As records get updated or deleted, blocks on disk will see their active records capacity decrease. When a block usage level falls below the defrag-lwm-pct, it becomes eligible for defragmentation and is queued up on the defrag-q (defragmentation queue). The default value of defrag-lwm-pct is 50%.

There are four configuration parameters that can be tuned for the defragmentation sub system. They can be set dynamically or in the aerospike.conf file. For those values to be persisted upon restart, they should be set in the configuration file.

  1. defrag-lwm-pct: Default is 50%. Blocks that are less filled in percentage than the specified limit will be marked as eligible to be defragmented. A higher percentage means more blocks to be defragmented, and more dense data on the disk. The value for 50% is chosen as it gives a good balance between space usage and write amplification. For a given use case it may be desirable to increase defrag-lwm-pct and gain more usable space on the disk. In such instances, usually ones where the workload is read heavy, write-amplification may be less of a factor. This should be tested, particularly to observe the effect on defrag load during operations which generate lots of deletes such as truncation or partitions dropping during migration.

  2. defrag-sleep: Default is 1000 microseconds. This is the number of microseconds to sleep after each wblock defragged.

  3. defrag-startup-minimum which defaults to 10%. Per namespace, if 10% of the disk is not writable then the server will not join the cluster or open a service port. Remember that the disk might appear full to Aerospike as it writes everything in blocks so running df or similar command is not relevant except for knowing the physical space being used up. The actual writable space available on the namespace is represented by device_free_pct

  4. defrag-queue-min: Default is 0 and it indicates not to defrag unless the defrag-queue has this many eligible wblocks.

The log lines also indicate the defrag profile:

{namespace} /dev/sda: used-bytes 296160983424 free-wblocks 885103 write-q 0 write (12659541,43.3) defrag-q 0 defrag-read (11936852,39.1) defrag-write (3586533,10.2) shadow-write-q 0 tomb-raider-read (13758,598.0)

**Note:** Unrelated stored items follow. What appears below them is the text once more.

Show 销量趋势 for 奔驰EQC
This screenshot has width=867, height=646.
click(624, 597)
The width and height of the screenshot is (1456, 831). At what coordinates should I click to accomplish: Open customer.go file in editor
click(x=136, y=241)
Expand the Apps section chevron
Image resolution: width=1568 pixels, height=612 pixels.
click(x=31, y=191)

The details for each parameters are described in the log reference manual. As of version 4.3, device statistics are also available:

The following formula can typically be used to determine if the defragmentation is keeping up:

100 - (device_available_pct + [100 * device_used_bytes / device_total_bytes] )

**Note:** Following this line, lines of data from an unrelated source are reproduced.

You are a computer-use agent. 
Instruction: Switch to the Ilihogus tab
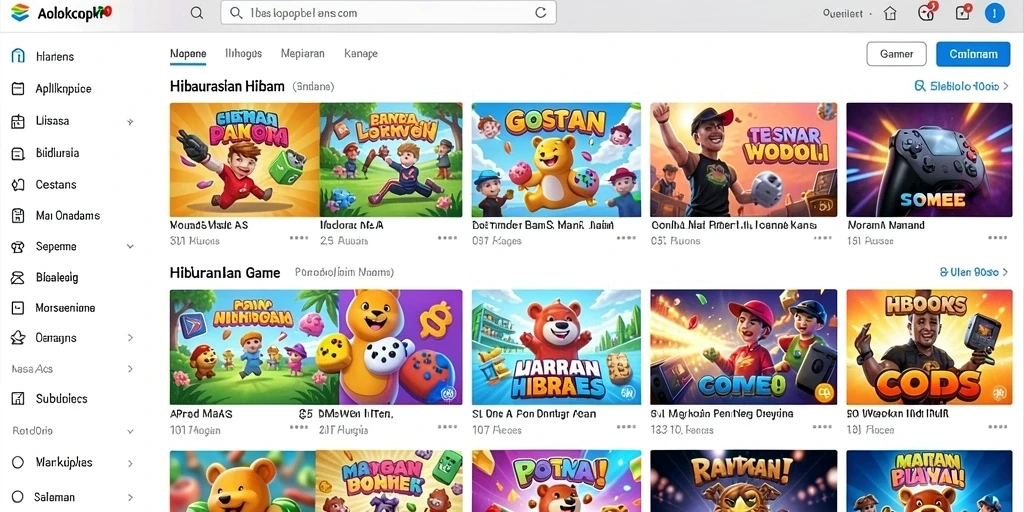(x=243, y=54)
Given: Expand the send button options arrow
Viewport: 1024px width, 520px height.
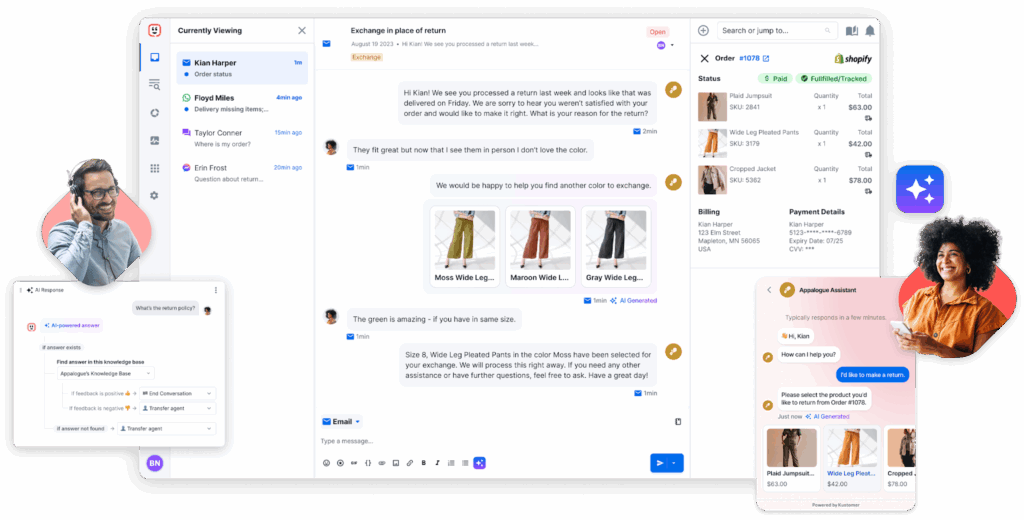Looking at the screenshot, I should pos(675,462).
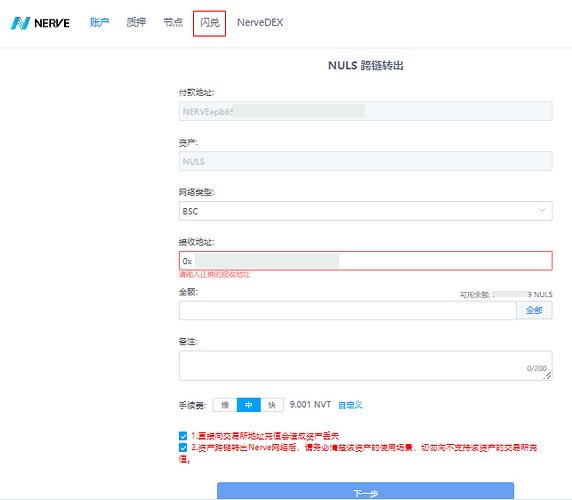Go to the 节点 nodes tab

(x=173, y=23)
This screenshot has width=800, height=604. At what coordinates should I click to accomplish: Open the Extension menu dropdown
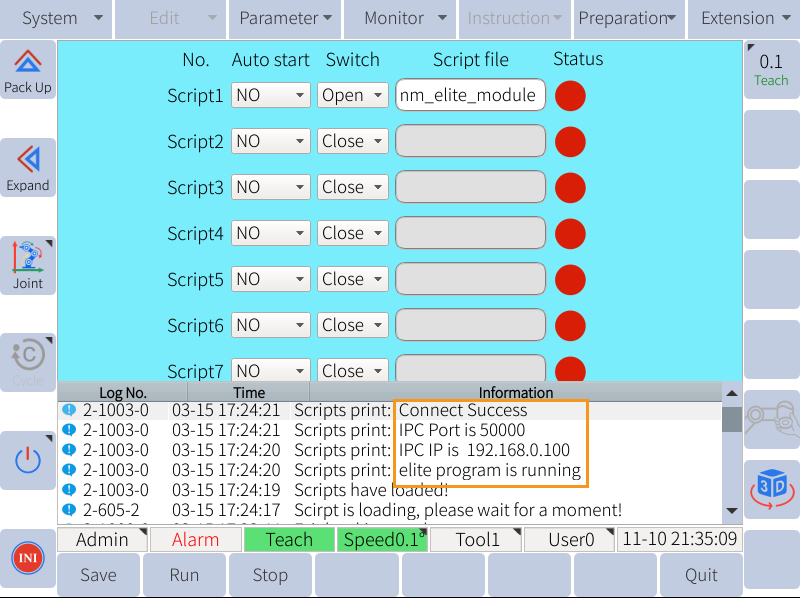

If the value falls between 0 and 20, it indicates that defrag is keeping up. If the value is above 30 this may indicate that the defrag is not keeping up. The next step would be looking at the above line in the logs. You will want to look at write and defrag-write. In the above log line, the writes per sec are greater than the defrag writes (note that the writes per sec include the defrag writes per second). Initially, this may not pose a problem but over a period of time, you may be running low on device_available_pct. You may also want to monitor the defrag-q which should not be constantly increasing. If you determine the node is falling behind and the logs show an empty defrag queue, consider raising the defrag-lwm-pct modestly. Please be aware that raising the defrag-lwm-pct will have a nonlinear write amplification.

You can look at the Aerospike log file and focus on the write rate and defrag rate.

tail -f /var/log/aerospike/aerospike.log | grep defrag-write

Keywords

DEFRAG DEFRAGMENTATION

Timestamp

Sept 11 2018

2 Likes

@Aerospike_Knowledge Hello, I have a question. What happens when the disk usage is 60% but we only have 4.5% of continuous space? Does exist a method to defragment the disks using aerospike? INFO: write-block-size 8M replication-factor 2

MicrosoftTeams-image (2)

Likely your lwm is set too low. Is it set to at least 60% (or whatever your disk-used is)? If there is no defrag-queue, trying increasing the lwm… if there is a high defrag-q maybe lower defrag-sleep, or that you are IO bound. maybe even that post-write-queue has locked up too many blocks to prevent defragging, but lowering that could have bad perf impact. Increasing lwm can be dangerous. Be careful

1 Like